▸ **PROBLEM TO WORK ON**: Line by line, transcribe the records exactly.

▸ **SUPPLIED RECORDS**:
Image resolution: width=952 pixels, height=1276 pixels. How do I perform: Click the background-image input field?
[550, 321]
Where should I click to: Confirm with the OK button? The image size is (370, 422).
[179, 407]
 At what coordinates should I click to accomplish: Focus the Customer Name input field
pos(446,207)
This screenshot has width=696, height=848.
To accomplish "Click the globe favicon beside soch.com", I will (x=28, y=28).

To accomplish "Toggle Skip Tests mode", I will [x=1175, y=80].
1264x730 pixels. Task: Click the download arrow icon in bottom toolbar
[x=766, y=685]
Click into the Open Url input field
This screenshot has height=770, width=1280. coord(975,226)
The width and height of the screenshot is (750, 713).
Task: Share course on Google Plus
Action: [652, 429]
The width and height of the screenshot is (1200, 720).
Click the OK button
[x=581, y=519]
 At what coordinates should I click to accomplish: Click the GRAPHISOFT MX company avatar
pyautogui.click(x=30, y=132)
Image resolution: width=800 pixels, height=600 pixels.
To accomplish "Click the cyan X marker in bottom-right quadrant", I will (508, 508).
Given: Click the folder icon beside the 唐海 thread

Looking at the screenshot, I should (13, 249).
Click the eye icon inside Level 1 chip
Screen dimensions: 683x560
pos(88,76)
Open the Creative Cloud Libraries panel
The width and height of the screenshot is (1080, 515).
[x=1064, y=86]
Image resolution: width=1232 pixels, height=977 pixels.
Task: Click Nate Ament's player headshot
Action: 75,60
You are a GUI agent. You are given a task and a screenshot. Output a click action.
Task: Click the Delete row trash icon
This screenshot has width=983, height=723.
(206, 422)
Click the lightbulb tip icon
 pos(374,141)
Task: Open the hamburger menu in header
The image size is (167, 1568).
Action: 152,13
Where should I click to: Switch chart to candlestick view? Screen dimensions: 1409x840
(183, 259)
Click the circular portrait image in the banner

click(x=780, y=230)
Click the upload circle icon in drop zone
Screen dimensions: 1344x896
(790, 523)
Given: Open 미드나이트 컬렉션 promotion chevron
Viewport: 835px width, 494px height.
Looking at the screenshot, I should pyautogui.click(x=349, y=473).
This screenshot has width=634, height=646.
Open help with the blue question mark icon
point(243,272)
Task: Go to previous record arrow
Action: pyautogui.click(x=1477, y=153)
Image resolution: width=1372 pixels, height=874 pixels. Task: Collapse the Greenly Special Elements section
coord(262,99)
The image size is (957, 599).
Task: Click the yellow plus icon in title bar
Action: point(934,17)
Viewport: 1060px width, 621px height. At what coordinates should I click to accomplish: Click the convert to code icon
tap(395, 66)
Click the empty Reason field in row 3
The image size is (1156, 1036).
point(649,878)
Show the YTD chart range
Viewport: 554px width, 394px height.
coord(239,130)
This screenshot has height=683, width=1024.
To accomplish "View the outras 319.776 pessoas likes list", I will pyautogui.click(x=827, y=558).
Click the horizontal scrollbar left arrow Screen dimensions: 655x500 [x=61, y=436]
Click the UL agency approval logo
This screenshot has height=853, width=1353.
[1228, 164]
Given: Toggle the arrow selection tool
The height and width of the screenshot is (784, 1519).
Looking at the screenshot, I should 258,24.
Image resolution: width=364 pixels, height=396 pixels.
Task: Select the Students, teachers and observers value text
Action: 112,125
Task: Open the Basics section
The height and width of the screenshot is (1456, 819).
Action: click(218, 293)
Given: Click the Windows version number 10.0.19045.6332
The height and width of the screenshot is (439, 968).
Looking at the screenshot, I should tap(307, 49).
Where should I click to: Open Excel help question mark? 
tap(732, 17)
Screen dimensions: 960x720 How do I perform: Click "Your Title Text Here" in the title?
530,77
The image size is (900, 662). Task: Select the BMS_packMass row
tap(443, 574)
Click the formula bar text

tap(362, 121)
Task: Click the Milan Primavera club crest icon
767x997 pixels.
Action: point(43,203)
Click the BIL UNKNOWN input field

▸ **RESPONSE**:
Image resolution: width=952 pixels, height=1276 pixels. How do I perform: Click the background-image input field?
[550, 321]
Where should I click to: Confirm with the OK button? The image size is (370, 422).
[179, 407]
 At what coordinates should I click to accomplish: Focus the Customer Name input field
pos(446,207)
This screenshot has width=696, height=848.
To accomplish "Click the globe favicon beside soch.com", I will (x=28, y=28).

To accomplish "Toggle Skip Tests mode", I will [x=1175, y=80].
1264x730 pixels. Task: Click the download arrow icon in bottom toolbar
[x=766, y=685]
Click into the Open Url input field
This screenshot has height=770, width=1280. coord(975,226)
The width and height of the screenshot is (750, 713).
Task: Share course on Google Plus
Action: [652, 429]
The width and height of the screenshot is (1200, 720).
Click the OK button
[x=581, y=519]
 At what coordinates should I click to accomplish: Click the GRAPHISOFT MX company avatar
pyautogui.click(x=30, y=132)
Image resolution: width=800 pixels, height=600 pixels.
To accomplish "Click the cyan X marker in bottom-right quadrant", I will (508, 508).
Given: Click the folder icon beside the 唐海 thread

Looking at the screenshot, I should (13, 249).
Click the eye icon inside Level 1 chip
Screen dimensions: 683x560
pos(88,76)
Open the Creative Cloud Libraries panel
The width and height of the screenshot is (1080, 515).
[x=1064, y=86]
Image resolution: width=1232 pixels, height=977 pixels.
Task: Click Nate Ament's player headshot
Action: 75,60
You are a GUI agent. You are given a task and a screenshot. Output a click action.
Task: Click the Delete row trash icon
This screenshot has width=983, height=723.
(206, 422)
Click the lightbulb tip icon
 pos(374,141)
Task: Open the hamburger menu in header
The image size is (167, 1568).
Action: 152,13
Where should I click to: Switch chart to candlestick view? Screen dimensions: 1409x840
(183, 259)
Click the circular portrait image in the banner

click(x=780, y=230)
Click the upload circle icon in drop zone
Screen dimensions: 1344x896
(790, 523)
Given: Open 미드나이트 컬렉션 promotion chevron
Viewport: 835px width, 494px height.
Looking at the screenshot, I should pyautogui.click(x=349, y=473).
This screenshot has width=634, height=646.
Open help with the blue question mark icon
point(243,272)
Task: Go to previous record arrow
Action: pyautogui.click(x=1477, y=153)
Image resolution: width=1372 pixels, height=874 pixels. Task: Collapse the Greenly Special Elements section
coord(262,99)
The image size is (957, 599).
Task: Click the yellow plus icon in title bar
Action: point(934,17)
Viewport: 1060px width, 621px height. At what coordinates should I click to accomplish: Click the convert to code icon
tap(395, 66)
Click the empty Reason field in row 3
The image size is (1156, 1036).
point(649,878)
Show the YTD chart range
Viewport: 554px width, 394px height.
coord(239,130)
This screenshot has height=683, width=1024.
To accomplish "View the outras 319.776 pessoas likes list", I will pyautogui.click(x=827, y=558).
Click the horizontal scrollbar left arrow Screen dimensions: 655x500 [x=61, y=436]
Click the UL agency approval logo
This screenshot has height=853, width=1353.
[1228, 164]
Given: Toggle the arrow selection tool
The height and width of the screenshot is (784, 1519).
Looking at the screenshot, I should 258,24.
Image resolution: width=364 pixels, height=396 pixels.
Task: Select the Students, teachers and observers value text
Action: 112,125
Task: Open the Basics section
The height and width of the screenshot is (1456, 819).
Action: click(218, 293)
Given: Click the Windows version number 10.0.19045.6332
The height and width of the screenshot is (439, 968).
Looking at the screenshot, I should tap(307, 49).
Where should I click to: Open Excel help question mark? 
tap(732, 17)
Screen dimensions: 960x720 How do I perform: Click "Your Title Text Here" in the title?
530,77
The image size is (900, 662). Task: Select the BMS_packMass row
tap(443, 574)
Click the formula bar text

tap(362, 121)
Task: Click the Milan Primavera club crest icon
767x997 pixels.
Action: point(43,203)
Click the BIL UNKNOWN input field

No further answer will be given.